Friday, October 07, 2005

Nobel Prize Possibilities

The 2005 Nobel Prize in Economics is scheduled to be announced on Monday.

The top candidate whose work I am most familiar with is Oliver Williamson in contract/transaction cost theory.

Here is a link to an actual betting market that they had for the 2004 Nobel Prize in Economics (it has not been updated for 2005). You could buy shares in an economist and then you win a share of the proceeds if that economist wins the Nobel prize (it did actually predict the winner last year).

Sadly, my teaching of high school economics and "groundbreaking" work in the area of paper footballs and paper airplanes is once again likely to be overlooked by the Nobel committee...
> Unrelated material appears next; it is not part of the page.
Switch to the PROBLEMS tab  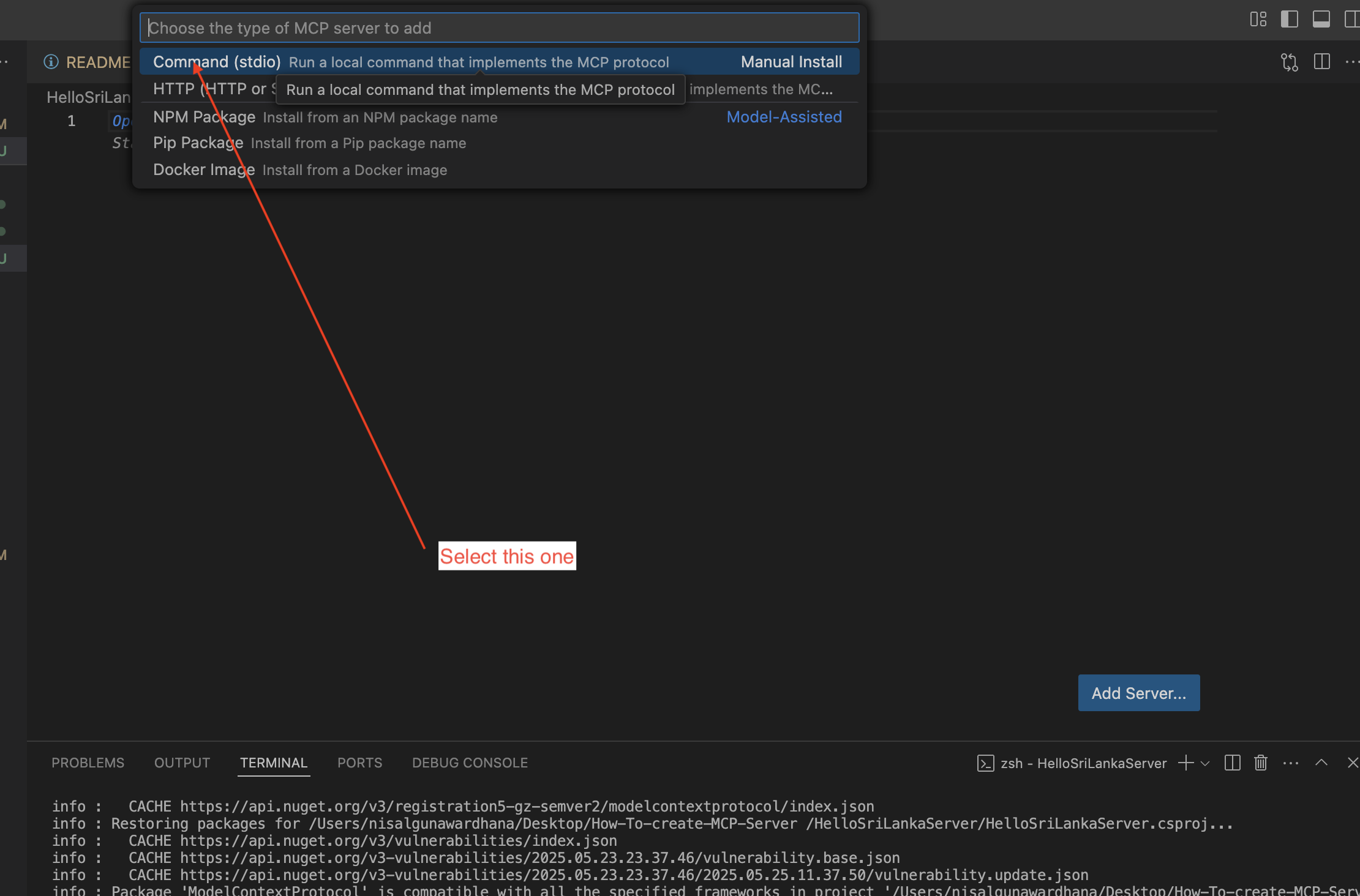click(88, 763)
Automatic bonus points for any of my students that can look up and give a quick summary of Williamson's contribution to the field of economics (in your own words, not copied directly from somewhere of course).

2 comments:

Michael Arjona said...

The summary of Williamson's contributions needs to be more about what his actual ideas were, not the fields that he worked in. Brian's answer is part of it (he describes the field that he is credited with founding), but we need more here about what his ideas are. I have erased the answers that don't qualify.

Anonymous said...

Oliver E. Williamson believes that transaction costs lead to deadweight loss and a decrease in efficiency.

Williamson goes against many economist from the University of Chicago by believing that rationality is bounded. He believes this becuase people who make decisions only have a certain amount of memory and other tools which are used for gathering and converting information.